気仙沼 小泉地区の番人に〜ネットワーク宮城の活動〜

気仙沼の小泉地区にある「小泉自然楽校」は、小泉地区の里山や海の豊富な自然の恵みを生かしながら、震災のこと、地域のこと、自分のこと、などを学ぶ野外体験施設です。



代表は阿部寛行さん(東日本大震災復興支援市民活動ネットワーク宮城)。
仙台在住の阿部さんは震災直後から全国の組織と連携して、炊き出しや物資配布に奔走しました。
「睡魔と空腹の戦いだったよ」と当時を思い出す阿部さん。
当時飲食店を営んでいたことから、おにぎりをたくさん作っては朝晩被災地へ送り届けたそうです。

待ち合わせをした小泉小学校は地域の高台になっていて、小泉地区を一望できました。
茶色一色の平地を指さしながら、被害の状況、昔の面影を丁寧に説明して頂きました。阿部さんは地元出身ではないからこそ、主観と客観を交えながら、この小泉で3.11から起きていることを人に伝える、「伝え人」を続けているとのこと。
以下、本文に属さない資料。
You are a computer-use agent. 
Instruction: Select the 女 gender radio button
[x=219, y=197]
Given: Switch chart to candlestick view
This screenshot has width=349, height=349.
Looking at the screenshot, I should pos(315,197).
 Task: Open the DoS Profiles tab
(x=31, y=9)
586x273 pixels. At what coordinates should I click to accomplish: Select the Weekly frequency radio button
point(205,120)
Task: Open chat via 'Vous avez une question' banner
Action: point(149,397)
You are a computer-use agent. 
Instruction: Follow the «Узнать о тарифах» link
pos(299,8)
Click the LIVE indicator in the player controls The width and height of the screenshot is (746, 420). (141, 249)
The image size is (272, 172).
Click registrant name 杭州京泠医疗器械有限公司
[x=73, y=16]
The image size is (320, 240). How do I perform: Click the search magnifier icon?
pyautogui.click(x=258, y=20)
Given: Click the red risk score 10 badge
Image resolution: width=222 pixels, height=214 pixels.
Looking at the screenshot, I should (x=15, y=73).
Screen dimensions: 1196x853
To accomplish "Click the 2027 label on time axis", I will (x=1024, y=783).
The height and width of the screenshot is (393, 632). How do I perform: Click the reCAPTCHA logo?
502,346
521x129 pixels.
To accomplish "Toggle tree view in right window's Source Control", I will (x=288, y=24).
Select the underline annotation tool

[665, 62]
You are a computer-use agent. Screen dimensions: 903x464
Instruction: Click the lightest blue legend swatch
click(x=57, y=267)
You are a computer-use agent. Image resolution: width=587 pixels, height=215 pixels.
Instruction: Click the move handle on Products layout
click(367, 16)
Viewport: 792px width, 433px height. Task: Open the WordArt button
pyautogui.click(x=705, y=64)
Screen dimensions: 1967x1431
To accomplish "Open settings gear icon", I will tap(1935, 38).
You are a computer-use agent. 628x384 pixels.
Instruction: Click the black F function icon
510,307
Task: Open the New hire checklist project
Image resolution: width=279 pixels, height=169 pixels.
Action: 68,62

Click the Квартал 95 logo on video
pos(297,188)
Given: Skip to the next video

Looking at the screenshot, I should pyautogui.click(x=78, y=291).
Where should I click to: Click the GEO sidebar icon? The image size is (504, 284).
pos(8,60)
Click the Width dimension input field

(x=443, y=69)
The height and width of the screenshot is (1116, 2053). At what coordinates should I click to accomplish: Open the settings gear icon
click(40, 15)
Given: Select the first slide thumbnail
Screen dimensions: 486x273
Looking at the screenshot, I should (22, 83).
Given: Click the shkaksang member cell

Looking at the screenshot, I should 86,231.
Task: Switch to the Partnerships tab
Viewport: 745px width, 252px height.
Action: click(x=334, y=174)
里山の中腹にある「小泉自然楽校」は災害ボランティア用の宿泊施設だったドーム型の施設と薪風呂があり、今は地域住民との交流事業の拠点として、阿部さんが寝泊まりしながら管理運営しています。

「小泉地区は震災後、人口流出が止まらない。ここを拠点に自然の資源を活かしながら、外部の人と地元住民が交流するプログラムを作っていきたい。まだ行方不明の方々もいらっしゃることから、何も無くなってしまったこの地区の番人として、灯と賑わいと絶やさないために活動しています」



現在準備中の復興エコツーリズム事業は、今までボランティアの手によって整備されてきた海岸や、田畑、野外炊飯場などの自然体験を通して、防災や小泉地区の被害を学ぶプログラム。
ゆくゆくは地域のNPO法人を作り、事業を引き継いで住民主体の市民活動にしていきたいとのこと。
これまで13もの市民活動を立ち上げてきた阿部さんは、志の旗振り役として、その日が来るまで活動を続けていくとのことでした。

今後の課題は、参加者集め。ボランティアとしての参加者が減ってきている中、体験学習としての魅力を高め、事業として成り立たせるためには、この地区ならではの工夫が必要です。
こういったツーリズム事業は被災地で活動してきたボランティア団体から徐々に発信されつつあります。

産業を支えるため、地域のファンを増やすため、東北という地で作るからこそ、外から人が来る仕組み。まだまだ考える余地がありそうです。

今後もネットワーク宮城からツーリズム参加者募集のお知らせを発信していきたいと思います。